(Given passage)
Survivors flee Haiti capital; rescues continue

? By boat or by bus, by bicycle and on foot along clogged and broken roads, earthquake survivors streamed away from this city and its landscape of desolation Friday and into Haiti’s hinterlands and the unknown.

The government and international agencies urgently searched for sites to build tent cities on Port-au-Prince’s outskirts to shelter hundreds of thousands of the homeless staying behind before springtime’s onslaught of floods and hurricanes.

“We need to get people out of the sun and elements,” U.N. spokesman Nicholas Reader said as relief teams worked to deliver food, water and medical aid to the population, estimated at 1 million, sprawled over some 600 settlements around the rubble-strewn capital and in the quake zone beyond.

Into this bleak picture Friday came stunning word of rescues from beneath the ruins, 10 days after the killer quake.

An Israeli search team pulled a 21-year-old man from a crevasse in the rubble of what had been a two-story home.

Emmannuel Buso, a student and tailor, was so ghostly pale that rescuers said his mother thought he was a corpse. He said he survived the ordeal in part by drinking his own urine. Doctors said he is expected to make a full recovery.

“I am here today because God wants it,” Buso told The Associated Press from his bed at an Israeli field hospital.

Earlier Friday, an 84-year-old woman was said by relatives to have been pulled from the wreckage of her home, according to doctors administering oxygen and intravenous fluids to her at the General Hospital. They said they had little hope the woman, in bad condition, would live.

The rescues came two days after many international search teams began packing up their gear.

(Check your understanding)
(1) According to the Haiti earthquake article, how old was the man whom the Israeli search team pulled from the rubble?
(2) Pick up the Haiti earthquake article after its last sentence and write the next few paragraphs.

(Data supplied)

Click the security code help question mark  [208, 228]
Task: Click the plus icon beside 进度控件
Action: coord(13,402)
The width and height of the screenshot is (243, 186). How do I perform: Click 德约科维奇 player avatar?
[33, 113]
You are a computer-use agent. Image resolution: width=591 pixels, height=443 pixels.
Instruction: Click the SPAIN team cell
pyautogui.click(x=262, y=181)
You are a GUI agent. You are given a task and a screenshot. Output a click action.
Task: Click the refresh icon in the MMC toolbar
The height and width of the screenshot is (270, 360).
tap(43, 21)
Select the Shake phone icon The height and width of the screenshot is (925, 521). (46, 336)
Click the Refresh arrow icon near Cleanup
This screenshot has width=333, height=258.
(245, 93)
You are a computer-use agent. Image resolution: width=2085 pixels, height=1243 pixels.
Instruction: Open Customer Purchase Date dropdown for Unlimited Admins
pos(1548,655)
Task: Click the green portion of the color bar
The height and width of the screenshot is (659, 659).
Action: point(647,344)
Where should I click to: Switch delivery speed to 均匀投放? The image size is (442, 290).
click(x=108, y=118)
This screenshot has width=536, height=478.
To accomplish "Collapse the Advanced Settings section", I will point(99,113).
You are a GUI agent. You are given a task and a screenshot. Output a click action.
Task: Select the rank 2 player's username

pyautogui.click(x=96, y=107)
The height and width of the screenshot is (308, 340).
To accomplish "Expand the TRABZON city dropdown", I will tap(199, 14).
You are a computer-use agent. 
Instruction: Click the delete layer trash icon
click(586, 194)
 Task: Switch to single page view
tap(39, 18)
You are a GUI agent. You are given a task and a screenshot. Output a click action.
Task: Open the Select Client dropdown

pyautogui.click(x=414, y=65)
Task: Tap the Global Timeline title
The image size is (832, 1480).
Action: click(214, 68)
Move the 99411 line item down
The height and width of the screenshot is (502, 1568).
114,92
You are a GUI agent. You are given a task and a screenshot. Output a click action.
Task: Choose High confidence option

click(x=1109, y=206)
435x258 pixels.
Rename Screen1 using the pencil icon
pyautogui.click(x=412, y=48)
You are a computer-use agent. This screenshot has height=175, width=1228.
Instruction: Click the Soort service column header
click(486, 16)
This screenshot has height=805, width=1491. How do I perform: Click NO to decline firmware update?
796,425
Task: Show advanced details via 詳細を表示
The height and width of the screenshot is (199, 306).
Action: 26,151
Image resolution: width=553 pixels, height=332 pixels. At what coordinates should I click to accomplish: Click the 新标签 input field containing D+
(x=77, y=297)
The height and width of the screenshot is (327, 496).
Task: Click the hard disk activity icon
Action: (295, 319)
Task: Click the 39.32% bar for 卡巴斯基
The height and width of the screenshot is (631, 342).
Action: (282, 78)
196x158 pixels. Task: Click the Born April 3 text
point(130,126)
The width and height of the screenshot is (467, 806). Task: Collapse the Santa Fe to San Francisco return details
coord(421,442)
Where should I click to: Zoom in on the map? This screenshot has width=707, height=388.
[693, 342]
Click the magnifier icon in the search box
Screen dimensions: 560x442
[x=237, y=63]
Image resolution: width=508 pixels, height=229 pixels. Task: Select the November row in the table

(Responses in order)
(1) He was 21 years old.

(2)
The 7.0-magnitude quake struck Jan. 12 and killed an estimated 200,000 people, according to Haitian government figures cited by the European Commission. Countless dead remained buried in thousands of collapsed and toppled buildings in Port-au-Prince, a city of slums that drew migrants from an even more destitute countryside.

Now that movement has abruptly reversed, as quake victims, with meager belongings, jam small buses and battered automobiles, take to bicycles or just walk to outlying towns and rural areas, to relatives or whatever shelter they can find.

They jammed a simple Port-au-Prince wharf as well, in hopes of a spot aboard an outbound skiff sailing up the coast. “I’ll wait till I find one,” said Edson Roddy, 18.

“A lot of people are leaving. You can’t imagine how many people are going back home,” said Menoir Sadeius, 24, who works small school buses with passengers, earning $3 each time he crams 27 people on board.

As many as 200,000 have fled the city of 2 million, the U.S. Agency for International Development reported, citing a Haitian survey of bus stations and of sources in destination towns. At St. Marc, 40 miles to the north, most arrived with injuries from the quake, the U.S. agency said.

Now huddled with cousins in that dusty seaside town, Port-au-Prince refugee Daniel Dukenson said his nephew and sister, pulled from the family’s fallen house after the quake, were recuperating.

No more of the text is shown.